● **YOUR INSTRUCTIONS**: Set down the material exactly, keeping every line whole.

● **RECORDS SHOWN**:

------

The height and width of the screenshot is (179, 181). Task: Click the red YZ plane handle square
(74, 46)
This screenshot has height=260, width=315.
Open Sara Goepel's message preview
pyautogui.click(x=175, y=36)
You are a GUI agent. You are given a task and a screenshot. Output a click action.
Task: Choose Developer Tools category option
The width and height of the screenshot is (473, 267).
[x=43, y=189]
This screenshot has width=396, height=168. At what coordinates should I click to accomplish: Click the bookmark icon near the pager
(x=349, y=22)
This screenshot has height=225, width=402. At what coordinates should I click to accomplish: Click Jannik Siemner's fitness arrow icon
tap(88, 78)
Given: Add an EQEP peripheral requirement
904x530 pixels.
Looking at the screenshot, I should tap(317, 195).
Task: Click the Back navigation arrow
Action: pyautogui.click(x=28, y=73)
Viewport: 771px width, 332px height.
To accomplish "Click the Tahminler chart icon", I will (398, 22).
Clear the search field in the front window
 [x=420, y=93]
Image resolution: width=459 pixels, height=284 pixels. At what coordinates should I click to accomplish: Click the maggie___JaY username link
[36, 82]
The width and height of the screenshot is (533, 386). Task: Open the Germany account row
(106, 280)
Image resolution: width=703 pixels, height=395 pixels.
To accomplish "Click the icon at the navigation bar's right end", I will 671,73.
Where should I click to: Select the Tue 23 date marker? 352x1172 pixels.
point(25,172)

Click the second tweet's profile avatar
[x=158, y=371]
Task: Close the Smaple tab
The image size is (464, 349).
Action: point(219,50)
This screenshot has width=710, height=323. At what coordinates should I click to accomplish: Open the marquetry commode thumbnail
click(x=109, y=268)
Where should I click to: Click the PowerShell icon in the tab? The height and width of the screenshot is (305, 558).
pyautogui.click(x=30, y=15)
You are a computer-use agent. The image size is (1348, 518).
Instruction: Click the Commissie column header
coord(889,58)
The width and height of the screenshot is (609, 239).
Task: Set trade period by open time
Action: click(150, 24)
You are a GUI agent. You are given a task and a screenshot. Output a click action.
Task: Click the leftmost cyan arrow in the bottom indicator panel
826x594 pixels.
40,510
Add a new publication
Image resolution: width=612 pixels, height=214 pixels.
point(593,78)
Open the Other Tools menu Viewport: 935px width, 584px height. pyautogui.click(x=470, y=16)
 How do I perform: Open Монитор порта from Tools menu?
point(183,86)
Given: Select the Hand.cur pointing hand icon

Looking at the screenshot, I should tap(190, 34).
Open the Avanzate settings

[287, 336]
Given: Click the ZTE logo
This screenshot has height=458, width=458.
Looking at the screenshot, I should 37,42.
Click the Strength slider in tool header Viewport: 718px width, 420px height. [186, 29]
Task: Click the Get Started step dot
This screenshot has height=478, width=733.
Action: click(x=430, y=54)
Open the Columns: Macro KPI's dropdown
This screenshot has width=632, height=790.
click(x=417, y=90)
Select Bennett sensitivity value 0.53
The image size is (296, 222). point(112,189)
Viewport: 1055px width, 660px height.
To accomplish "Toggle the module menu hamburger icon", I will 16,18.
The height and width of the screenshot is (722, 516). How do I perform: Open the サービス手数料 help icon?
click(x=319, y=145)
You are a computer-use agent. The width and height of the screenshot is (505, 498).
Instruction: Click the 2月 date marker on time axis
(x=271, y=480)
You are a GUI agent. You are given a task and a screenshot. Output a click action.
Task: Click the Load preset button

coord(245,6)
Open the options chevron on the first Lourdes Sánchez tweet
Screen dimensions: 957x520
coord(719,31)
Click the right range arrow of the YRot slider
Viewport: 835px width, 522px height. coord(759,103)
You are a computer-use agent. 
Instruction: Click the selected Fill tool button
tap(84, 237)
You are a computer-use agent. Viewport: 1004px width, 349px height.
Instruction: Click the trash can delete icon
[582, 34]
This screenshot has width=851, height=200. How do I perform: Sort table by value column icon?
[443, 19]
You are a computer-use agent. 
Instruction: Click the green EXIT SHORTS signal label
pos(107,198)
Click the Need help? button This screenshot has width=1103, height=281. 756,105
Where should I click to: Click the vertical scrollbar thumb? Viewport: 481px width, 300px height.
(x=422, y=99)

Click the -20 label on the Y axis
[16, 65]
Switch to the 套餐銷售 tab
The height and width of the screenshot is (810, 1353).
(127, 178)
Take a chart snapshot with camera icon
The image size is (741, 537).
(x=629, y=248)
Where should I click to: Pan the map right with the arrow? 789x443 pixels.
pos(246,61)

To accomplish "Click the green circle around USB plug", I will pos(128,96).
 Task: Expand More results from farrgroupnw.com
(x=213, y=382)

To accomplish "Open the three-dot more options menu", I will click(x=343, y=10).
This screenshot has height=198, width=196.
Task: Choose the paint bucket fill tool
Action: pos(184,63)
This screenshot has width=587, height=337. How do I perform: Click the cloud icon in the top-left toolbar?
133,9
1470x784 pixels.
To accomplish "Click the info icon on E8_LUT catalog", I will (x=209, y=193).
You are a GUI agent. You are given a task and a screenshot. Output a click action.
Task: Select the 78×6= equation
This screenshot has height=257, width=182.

------

● **SOLUTION TO THE PROBLEM**:
The height and width of the screenshot is (179, 181). Task: Click the red YZ plane handle square
(74, 46)
This screenshot has height=260, width=315.
Open Sara Goepel's message preview
pyautogui.click(x=175, y=36)
You are a GUI agent. You are given a task and a screenshot. Output a click action.
Task: Choose Developer Tools category option
The width and height of the screenshot is (473, 267).
[x=43, y=189]
This screenshot has width=396, height=168. At what coordinates should I click to accomplish: Click the bookmark icon near the pager
(x=349, y=22)
This screenshot has height=225, width=402. At what coordinates should I click to accomplish: Click Jannik Siemner's fitness arrow icon
tap(88, 78)
Given: Add an EQEP peripheral requirement
904x530 pixels.
Looking at the screenshot, I should tap(317, 195).
Task: Click the Back navigation arrow
Action: pyautogui.click(x=28, y=73)
Viewport: 771px width, 332px height.
To accomplish "Click the Tahminler chart icon", I will (398, 22).
Clear the search field in the front window
 [x=420, y=93]
Image resolution: width=459 pixels, height=284 pixels. At what coordinates should I click to accomplish: Click the maggie___JaY username link
[36, 82]
The width and height of the screenshot is (533, 386). Task: Open the Germany account row
(106, 280)
Image resolution: width=703 pixels, height=395 pixels.
To accomplish "Click the icon at the navigation bar's right end", I will 671,73.
Where should I click to: Select the Tue 23 date marker? 352x1172 pixels.
point(25,172)

Click the second tweet's profile avatar
[x=158, y=371]
Task: Close the Smaple tab
The image size is (464, 349).
Action: point(219,50)
This screenshot has width=710, height=323. At what coordinates should I click to accomplish: Open the marquetry commode thumbnail
click(x=109, y=268)
Where should I click to: Click the PowerShell icon in the tab? The height and width of the screenshot is (305, 558).
pyautogui.click(x=30, y=15)
You are a computer-use agent. The image size is (1348, 518).
Instruction: Click the Commissie column header
coord(889,58)
The width and height of the screenshot is (609, 239).
Task: Set trade period by open time
Action: click(150, 24)
You are a GUI agent. You are given a task and a screenshot. Output a click action.
Task: Click the leftmost cyan arrow in the bottom indicator panel
826x594 pixels.
40,510
Add a new publication
Image resolution: width=612 pixels, height=214 pixels.
point(593,78)
Open the Other Tools menu Viewport: 935px width, 584px height. pyautogui.click(x=470, y=16)
 How do I perform: Open Монитор порта from Tools menu?
point(183,86)
Given: Select the Hand.cur pointing hand icon

Looking at the screenshot, I should tap(190, 34).
Open the Avanzate settings

[287, 336]
Given: Click the ZTE logo
This screenshot has height=458, width=458.
Looking at the screenshot, I should 37,42.
Click the Strength slider in tool header Viewport: 718px width, 420px height. [186, 29]
Task: Click the Get Started step dot
This screenshot has height=478, width=733.
Action: click(x=430, y=54)
Open the Columns: Macro KPI's dropdown
This screenshot has width=632, height=790.
click(x=417, y=90)
Select Bennett sensitivity value 0.53
The image size is (296, 222). point(112,189)
Viewport: 1055px width, 660px height.
To accomplish "Toggle the module menu hamburger icon", I will 16,18.
The height and width of the screenshot is (722, 516). How do I perform: Open the サービス手数料 help icon?
click(x=319, y=145)
You are a computer-use agent. The width and height of the screenshot is (505, 498).
Instruction: Click the 2月 date marker on time axis
(x=271, y=480)
You are a GUI agent. You are given a task and a screenshot. Output a click action.
Task: Click the Load preset button

coord(245,6)
Open the options chevron on the first Lourdes Sánchez tweet
Screen dimensions: 957x520
coord(719,31)
Click the right range arrow of the YRot slider
Viewport: 835px width, 522px height. coord(759,103)
You are a computer-use agent. 
Instruction: Click the selected Fill tool button
tap(84, 237)
You are a computer-use agent. Viewport: 1004px width, 349px height.
Instruction: Click the trash can delete icon
[582, 34]
This screenshot has width=851, height=200. How do I perform: Sort table by value column icon?
[443, 19]
You are a computer-use agent. 
Instruction: Click the green EXIT SHORTS signal label
pos(107,198)
Click the Need help? button This screenshot has width=1103, height=281. 756,105
Where should I click to: Click the vertical scrollbar thumb? Viewport: 481px width, 300px height.
(x=422, y=99)

Click the -20 label on the Y axis
[16, 65]
Switch to the 套餐銷售 tab
The height and width of the screenshot is (810, 1353).
(127, 178)
Take a chart snapshot with camera icon
The image size is (741, 537).
(x=629, y=248)
Where should I click to: Pan the map right with the arrow? 789x443 pixels.
pos(246,61)

To accomplish "Click the green circle around USB plug", I will pos(128,96).
 Task: Expand More results from farrgroupnw.com
(x=213, y=382)

To accomplish "Open the three-dot more options menu", I will click(x=343, y=10).
This screenshot has height=198, width=196.
Task: Choose the paint bucket fill tool
Action: pos(184,63)
This screenshot has width=587, height=337. How do I perform: Click the cloud icon in the top-left toolbar?
133,9
1470x784 pixels.
To accomplish "Click the info icon on E8_LUT catalog", I will (x=209, y=193).
You are a GUI agent. You are given a task and a screenshot. Output a click action.
Task: Select the 78×6= equation
This screenshot has height=257, width=182.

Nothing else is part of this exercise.